_Problem requirements_:
Output, verbatim and without pictures, the lines from the first line of the listing through the line containing "[Top Apple Pencil".

□ □ □ □ □ □ □

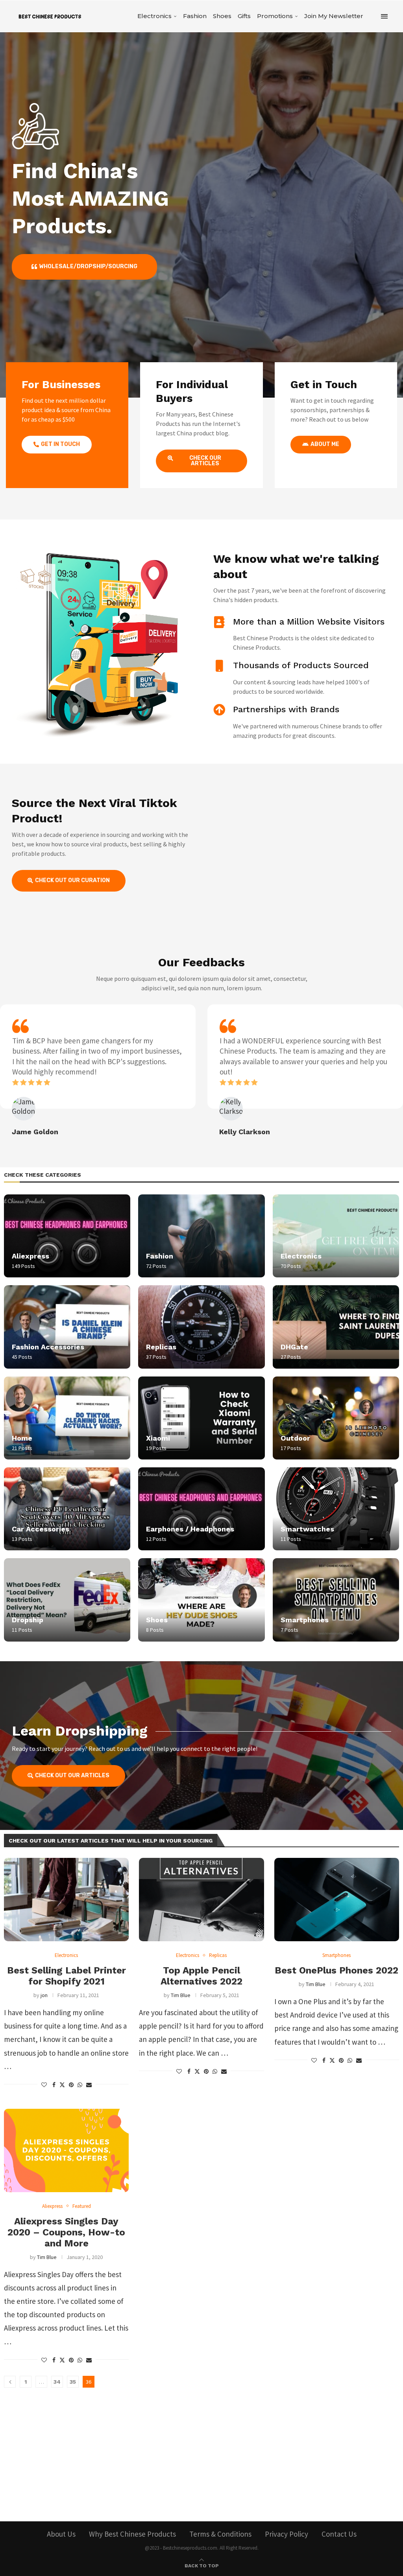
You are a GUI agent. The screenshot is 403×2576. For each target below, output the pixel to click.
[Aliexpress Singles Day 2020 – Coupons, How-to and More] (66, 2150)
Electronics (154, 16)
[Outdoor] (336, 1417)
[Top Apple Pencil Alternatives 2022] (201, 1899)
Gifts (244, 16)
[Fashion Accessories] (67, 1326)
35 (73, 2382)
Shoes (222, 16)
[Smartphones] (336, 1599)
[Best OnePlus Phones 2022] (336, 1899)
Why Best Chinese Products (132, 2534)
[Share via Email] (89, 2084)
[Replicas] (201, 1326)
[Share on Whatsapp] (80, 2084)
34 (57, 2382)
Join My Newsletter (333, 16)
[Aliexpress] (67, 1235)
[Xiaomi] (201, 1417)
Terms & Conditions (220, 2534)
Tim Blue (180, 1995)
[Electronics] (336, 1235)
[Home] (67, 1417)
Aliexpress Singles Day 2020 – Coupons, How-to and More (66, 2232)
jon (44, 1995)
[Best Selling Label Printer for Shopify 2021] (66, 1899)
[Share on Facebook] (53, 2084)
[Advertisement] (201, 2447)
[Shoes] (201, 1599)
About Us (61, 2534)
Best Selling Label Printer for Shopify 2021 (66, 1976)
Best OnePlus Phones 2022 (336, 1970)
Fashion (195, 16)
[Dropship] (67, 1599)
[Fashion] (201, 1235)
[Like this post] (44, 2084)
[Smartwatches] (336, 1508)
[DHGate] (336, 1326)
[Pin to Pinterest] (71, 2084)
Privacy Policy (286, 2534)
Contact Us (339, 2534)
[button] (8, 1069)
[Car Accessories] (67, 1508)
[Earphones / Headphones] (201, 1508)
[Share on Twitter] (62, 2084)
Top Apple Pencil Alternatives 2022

□ □ □ □ □ □ □

_Worked solution_:
You are a GUI agent. The screenshot is 403×2576. For each target below, output the pixel to click.
[Aliexpress Singles Day 2020 – Coupons, How-to and More] (66, 2150)
Electronics (154, 16)
[Outdoor] (336, 1417)
[Top Apple Pencil Alternatives 2022] (201, 1899)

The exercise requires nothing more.